_Blok Teks:_
Agama dan Masyarakat
9. Agama dan Masyarakat
Kaitan
agama dengan masyarakat banyak dibutikan oleh pengetahuan agama yang meliputi
penulisan sejarah dan figure nabi dalam mengubah kehidupan sosial, argumentasi
rasional tentang arti dan hakikat kehidupan. Bukti di atas sampai apada
pendapat bahwa agama merupakan tempat mencari makna hidup yang final dan
ultimate. Kemudian, pada urutannya agamayang diyakini merupakan sumber motivasi
tindakan individu dalam hubungan sosialnya dan kembali pada konsep hubungan
agama dengan masyarakat.
Membicarakan
peranan agama dalam kehidupan sosial menyangkut dua hal yang sudah tentu
hubungannya erat memiliki aspek-aspek yang terpelihara. Yaitu pengaruh dari
cita-cita agama dan etika agama dalam kehidupan individu dari kelas social dan
grup social, perseorangandan kolektivitas dan mencakup kebiasaan dan cara semua
unsur asing agma diwarnainya. Yang mempunyai seperangkat arti mencakup perilaku
sebagai pegangan individu (way of life) dengan kepercayaan dan taat kepada
agamanya. Agama sebagai suatu system mencakup individu dan masyarakat, seperti
adanya emosi keagamaan, keyakinan terhadap agamanya.

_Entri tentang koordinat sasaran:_
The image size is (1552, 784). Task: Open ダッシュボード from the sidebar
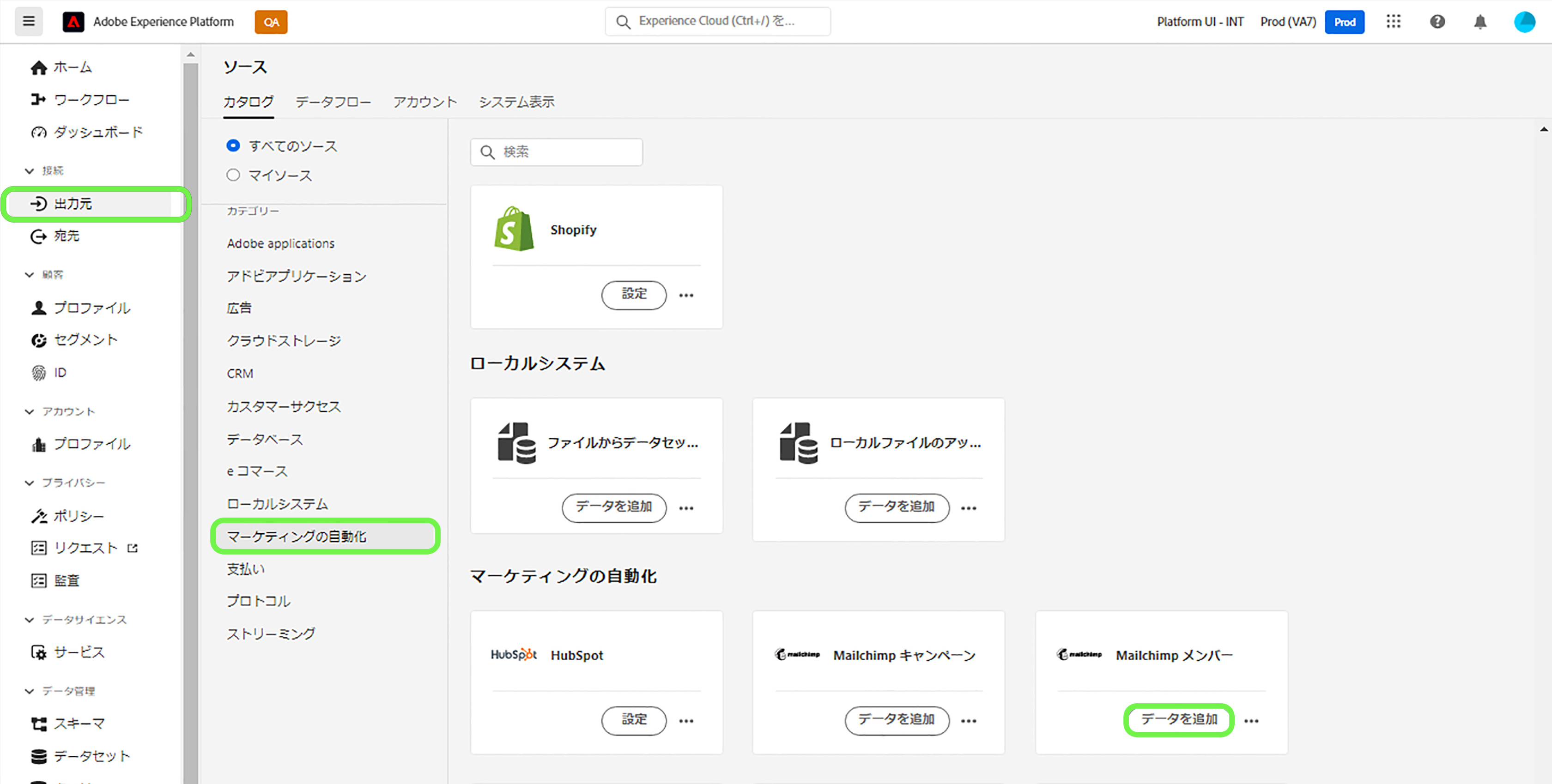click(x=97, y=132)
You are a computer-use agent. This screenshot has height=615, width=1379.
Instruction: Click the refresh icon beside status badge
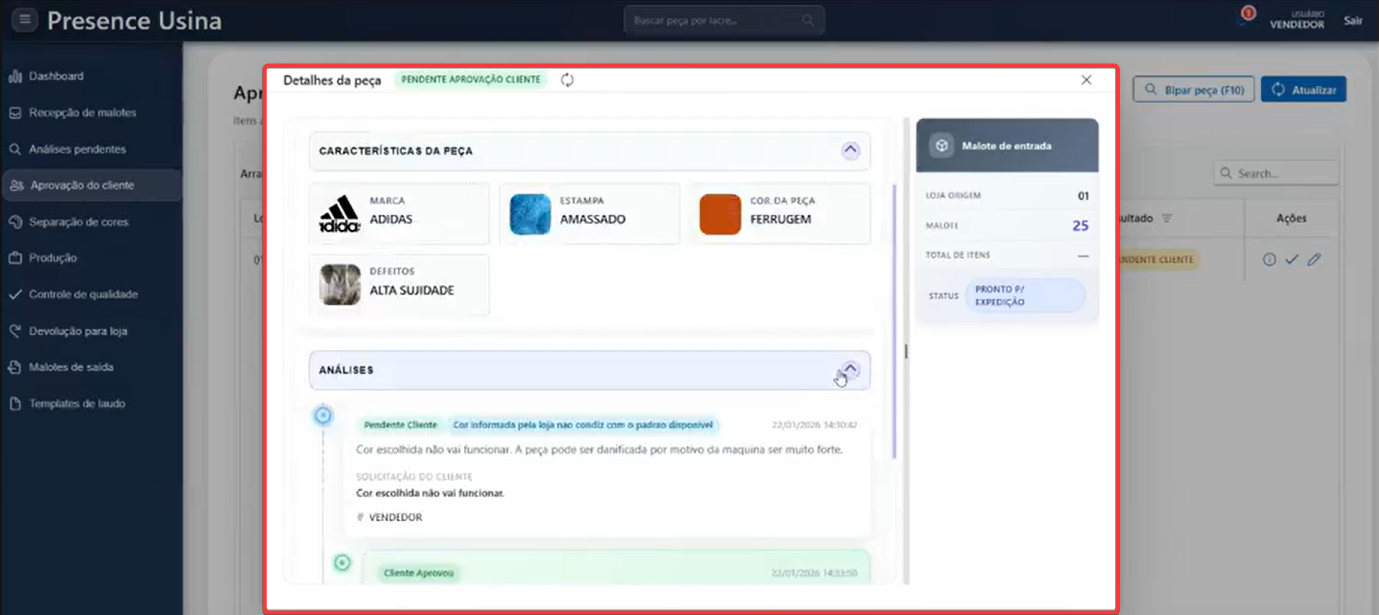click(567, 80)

_Tugas yang Dikerjakan:_
[1] Menurut teks tentang agama dan masyarakat, agama merupakan tempat untuk mencari apa?
[2] Teruskan bagian berikutnya dari teks tentang agama dan masyarakat, dimulai setelah kalimat terakhirnya.
Data di atas tidak diperlukan untuk mengerjakan apa pun.

_Jawaban per Tugas:_
[1] Agama merupakan tempat mencari makna hidup yang final dan ultimate.

[2]
Dalam
proses sosial, hubungan nilai dan tujuan masyarakat relative harus stabil dalam
setiap momen. Bila terjadi perubahan dan kultural hancurnya bentuk social dan
cultural lama. Masyarakat dipengaruhi oleh berbagai perubahan sosial. Setiap
kelompok berbeda dalam dalam kepekaan agama dan cara merasakan titik kritisnya.
Dalam kepekaan agama setiap kelompok berbeda dalam menafsirkannya, semua sesuai
dengan situasi apa yang dihadapi oleh kelompok tersebut. Disamping menawarkan
nilai-nilai dan solidaritas baru, juga tampil pola-pola sosial untuk mencari
jalan keluar dari pengalaman yang mengecewakan anomi, menetang sumber yang
nyata dan mencoba mengambil upaya pelarian yang telah disediakan oleh situasi.
Fungsi Agama
Aspek
yang perlu dipelajari dalam membahas fungsi agama adalah kebudayaan, social dan
kepribadian. Ketiga aspek tersebut merupakan kompleks fenomena social terpadu
yang pengaruhnya dapa diamati dalam perilaku manusia. Fungsi agama sebagai
petunjuk bagi manusia untuk mengatasi diri dari ketidakpastian, ketidakberdayaan
dan kelangkaan; dan agama dipandang sebagai mekanisme penysuaian yang paling
dasar terhadap unsur-unsur kehidupan, memenuhi kebutuhan masyarakat. Contohnya
dalam melakukan transaksi jual beli agama berperan dalam menjaga kepercayaan
manusia yang satu dengan yang lainnya dalam melakukan transaksi. Masalah
fungsionalisme agama dapat dianalisis lebih mudah pada komitmen agama. Dimensi
komitmen agama, menurut Roland Robertson (1984), diklarifikasikan berupa
keyakinan, praktek, pengalaman, pengetahuan dan konsekuensi.
Ø Dimensi keyakinan harapan bahwa orang yang religious akan
mengikuti kebenaran ajaran-ajaran agama.
Ø Praktek agama mencakup perbuatan-perbuatan memuja dan
berbakti, yaitu perbuatan untuk melakukan komitmen agama secara nyata.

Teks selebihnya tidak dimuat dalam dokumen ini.